招生:依托中科大信息科学技术学院6系招生,通常每年有1个博士生指标,3个保研和1个统考硕士指标。欢迎对多模态人工智能、具身交互智能、视频理解与分析等方向感兴趣的同学联系。期待你:有想法、有能力、有态度,对研究有追求、有品位, Thinking beyond papers。 基本要求:计算机、信息科学、人工智能、自动化、电子信息类专业,成绩靠前(可保研)、英语6级or相当水平、德/智/体兼修。 有科研训练、信息类竞赛经验者优先考虑。最终录取同学需通过未来媒体计算实验室统一考核。
论文(详情见谷歌学术主页):
[1] Wang, Y., Xiao, J., Lyu, H., Wang, Y., Zuo, J., Zhang, Z., Huang, H., Wu, D., and Yao, A. Keep It in Mind: User Centric Continual Spatial Intelligence Reasoning in Egocentric Video Streams. International Conference on Machine Learning (ICML), 2026.

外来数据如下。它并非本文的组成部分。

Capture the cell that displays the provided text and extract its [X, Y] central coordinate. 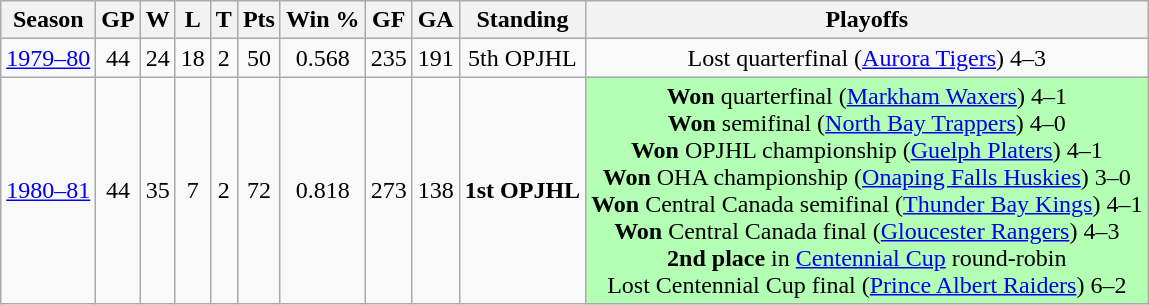
T [224, 20]
Season [48, 20]
72 [258, 190]
W [158, 20]
0.818 [322, 190]
235 [388, 58]
138 [436, 190]
1980–81 [48, 190]
Lost quarterfinal (Aurora Tigers) 4–3 [867, 58]
273 [388, 190]
L [192, 20]
5th OPJHL [522, 58]
GP [118, 20]
1979–80 [48, 58]
191 [436, 58]
24 [158, 58]
1st OPJHL [522, 190]
0.568 [322, 58]
GA [436, 20]
Standing [522, 20]
7 [192, 190]
GF [388, 20]
Pts [258, 20]
Playoffs [867, 20]
50 [258, 58]
35 [158, 190]
Win % [322, 20]
18 [192, 58]
Search for the cell housing the specified text and yield its [x, y] center coordinate. 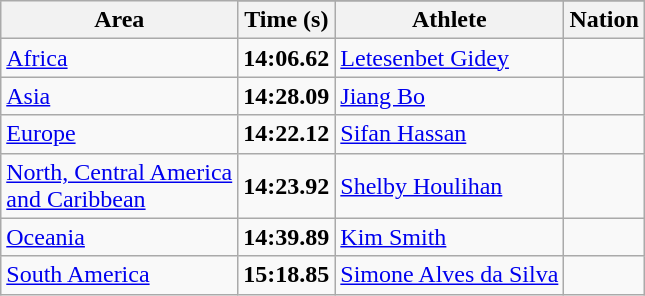
Africa [120, 58]
South America [120, 275]
Time (s) [286, 20]
14:06.62 [286, 58]
Oceania [120, 237]
Shelby Houlihan [450, 186]
Jiang Bo [450, 96]
Kim Smith [450, 237]
Letesenbet Gidey [450, 58]
Area [120, 20]
Simone Alves da Silva [450, 275]
14:22.12 [286, 134]
Nation [604, 20]
Athlete [450, 20]
Asia [120, 96]
14:28.09 [286, 96]
15:18.85 [286, 275]
14:39.89 [286, 237]
Europe [120, 134]
14:23.92 [286, 186]
Sifan Hassan [450, 134]
North, Central America and Caribbean [120, 186]
Extract the (X, Y) coordinate from the center of the cell holding the provided text.  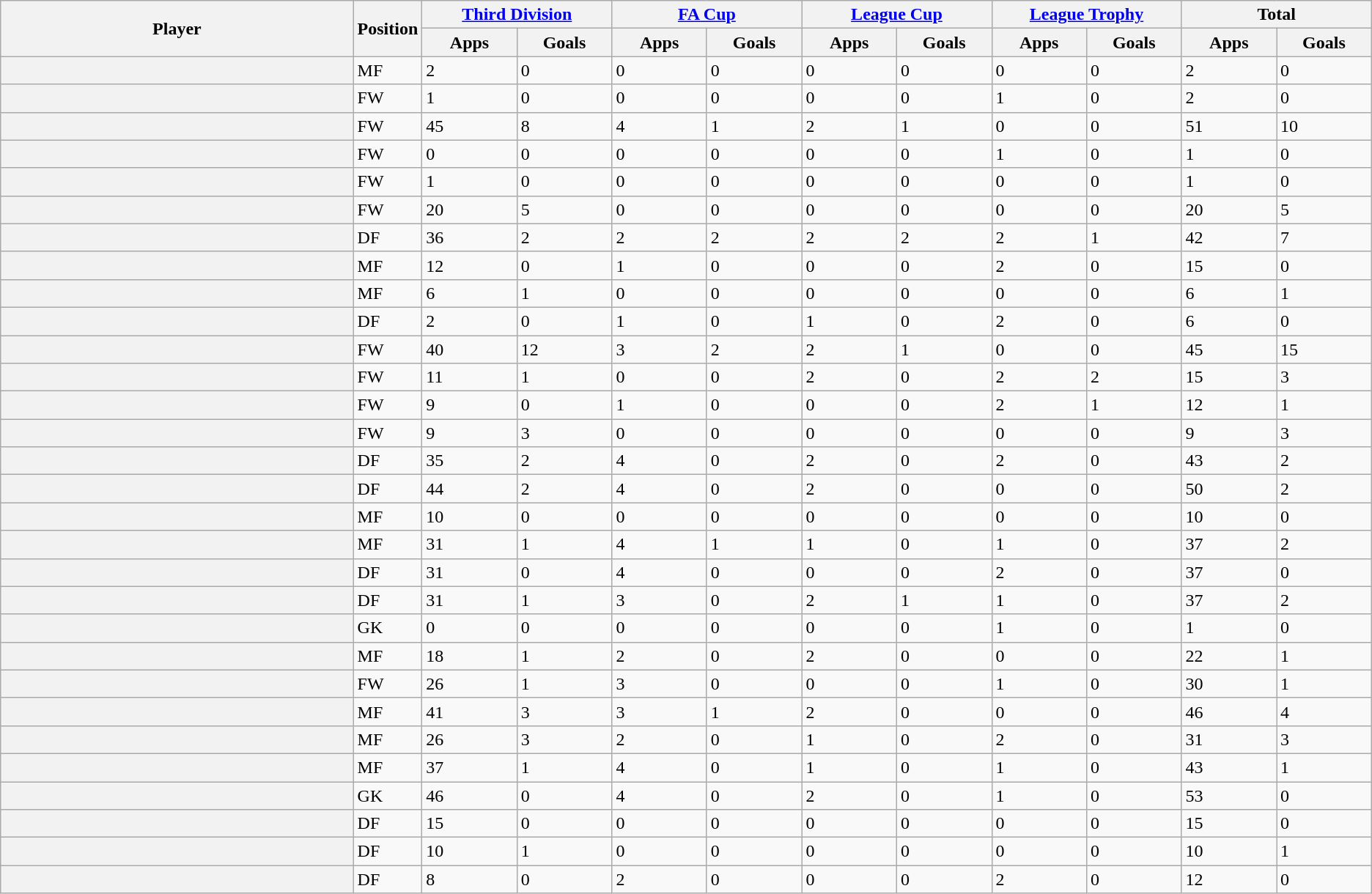
35 (469, 461)
Player (177, 29)
36 (469, 237)
41 (469, 712)
18 (469, 656)
11 (469, 377)
44 (469, 489)
53 (1228, 795)
League Trophy (1086, 15)
FA Cup (707, 15)
Position (388, 29)
League Cup (897, 15)
51 (1228, 126)
42 (1228, 237)
22 (1228, 656)
Third Division (517, 15)
Total (1277, 15)
7 (1324, 237)
50 (1228, 489)
30 (1228, 684)
40 (469, 350)
Capture the cell that displays the provided text and extract its [x, y] central coordinate. 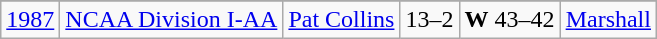
Marshall [608, 20]
NCAA Division I-AA [172, 20]
1987 [30, 20]
W 43–42 [510, 20]
13–2 [430, 20]
Pat Collins [342, 20]
Detect which cell encompasses the target text, then output its (x, y) center coordinate. 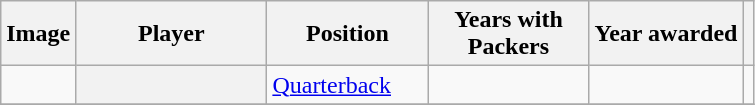
Position (348, 34)
Years with Packers (508, 34)
Image (38, 34)
Player (172, 34)
Quarterback (348, 85)
Year awarded (666, 34)
Return the [x, y] coordinate for the center point of the cell that contains the specified text.  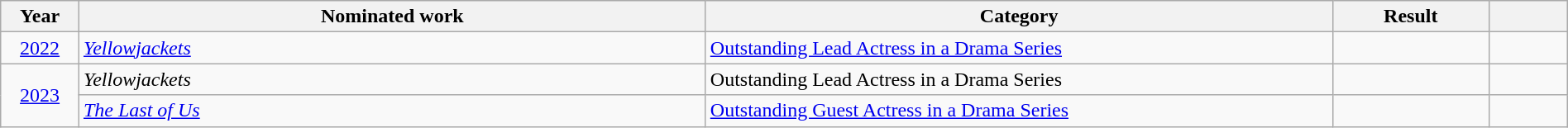
2022 [40, 48]
Outstanding Guest Actress in a Drama Series [1019, 111]
Category [1019, 17]
The Last of Us [392, 111]
Nominated work [392, 17]
Result [1411, 17]
2023 [40, 95]
Year [40, 17]
Determine the [x, y] coordinate at the center of the cell enclosing the given text.  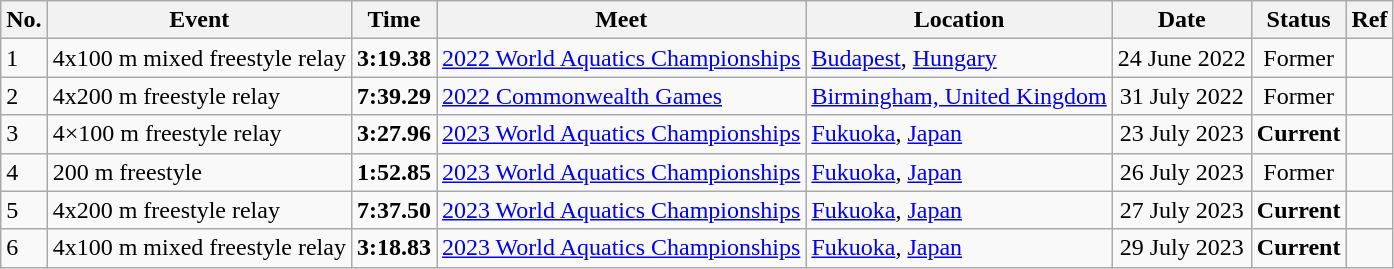
31 July 2022 [1182, 96]
29 July 2023 [1182, 248]
Event [199, 20]
4×100 m freestyle relay [199, 134]
2 [24, 96]
2022 World Aquatics Championships [622, 58]
5 [24, 210]
Status [1298, 20]
1:52.85 [394, 172]
Location [959, 20]
3 [24, 134]
27 July 2023 [1182, 210]
3:19.38 [394, 58]
Time [394, 20]
1 [24, 58]
4 [24, 172]
24 June 2022 [1182, 58]
200 m freestyle [199, 172]
2022 Commonwealth Games [622, 96]
6 [24, 248]
Birmingham, United Kingdom [959, 96]
No. [24, 20]
7:37.50 [394, 210]
Ref [1370, 20]
7:39.29 [394, 96]
3:27.96 [394, 134]
Budapest, Hungary [959, 58]
23 July 2023 [1182, 134]
Meet [622, 20]
26 July 2023 [1182, 172]
Date [1182, 20]
3:18.83 [394, 248]
Capture the cell that displays the provided text and extract its [x, y] central coordinate. 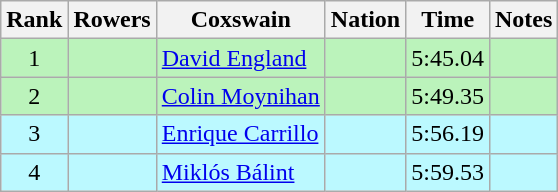
Miklós Bálint [240, 172]
5:56.19 [448, 134]
4 [34, 172]
2 [34, 96]
5:59.53 [448, 172]
Notes [523, 20]
Rank [34, 20]
5:49.35 [448, 96]
1 [34, 58]
Nation [365, 20]
Enrique Carrillo [240, 134]
Coxswain [240, 20]
David England [240, 58]
3 [34, 134]
5:45.04 [448, 58]
Colin Moynihan [240, 96]
Rowers [112, 20]
Time [448, 20]
Return [x, y] of the center of cell containing provided text 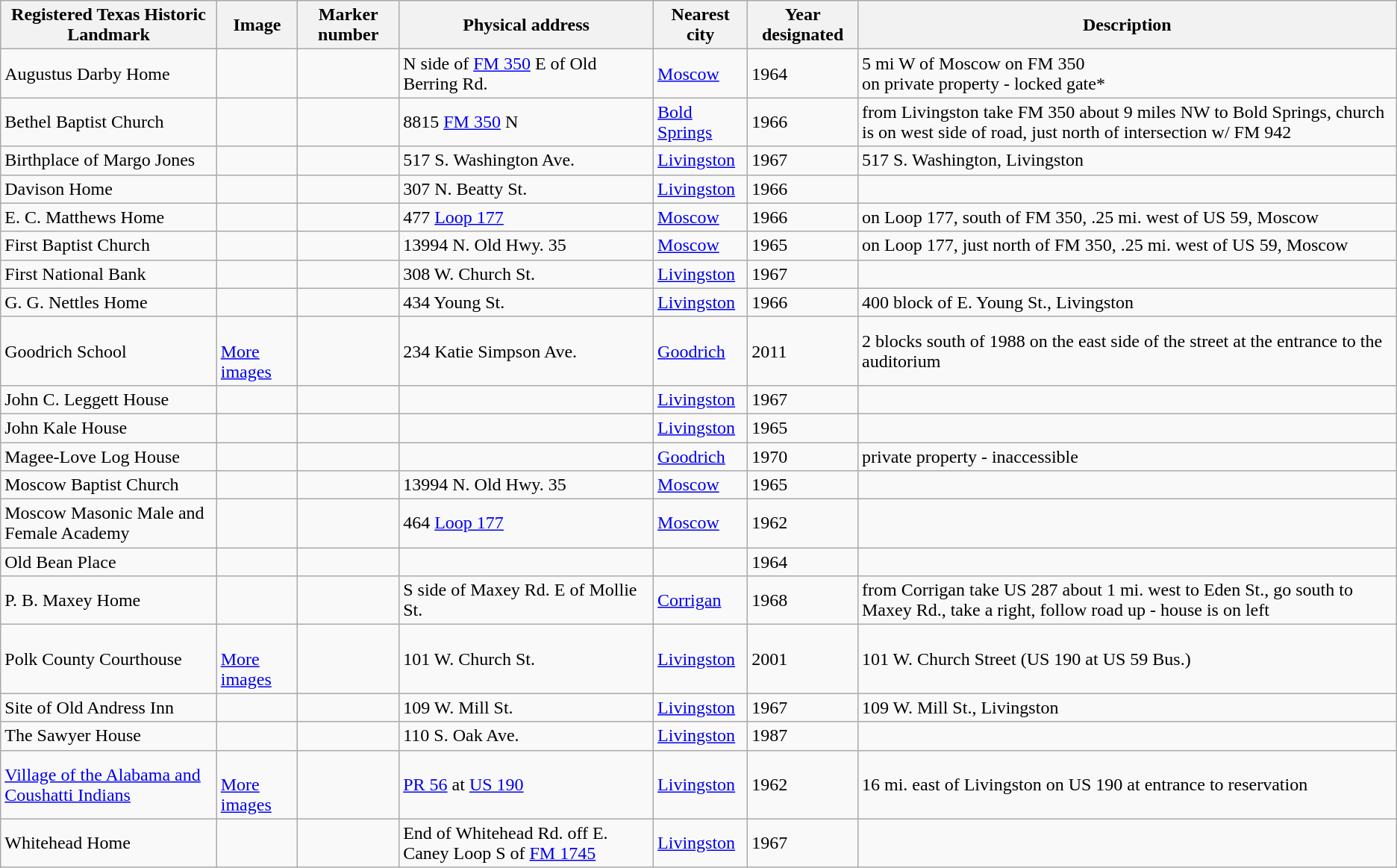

[2] Xiao, J., Zhang, S., Zhu, P., and Yao, A. Ego-grounding for personalized question-answering in egocentric videos. IEEE/CVF Conference on Computer Vision and Pattern Recognition (CVPR), 2026.
[3]Xiao, J., Chen, J., Sun, T., Yang, X., and Yao, A. MuKV: Multi-grained KV cache compression for long streaming video question-answering. IEEE/CVF Conference on Computer Vision and Pattern Recognition (CVPR), 2026.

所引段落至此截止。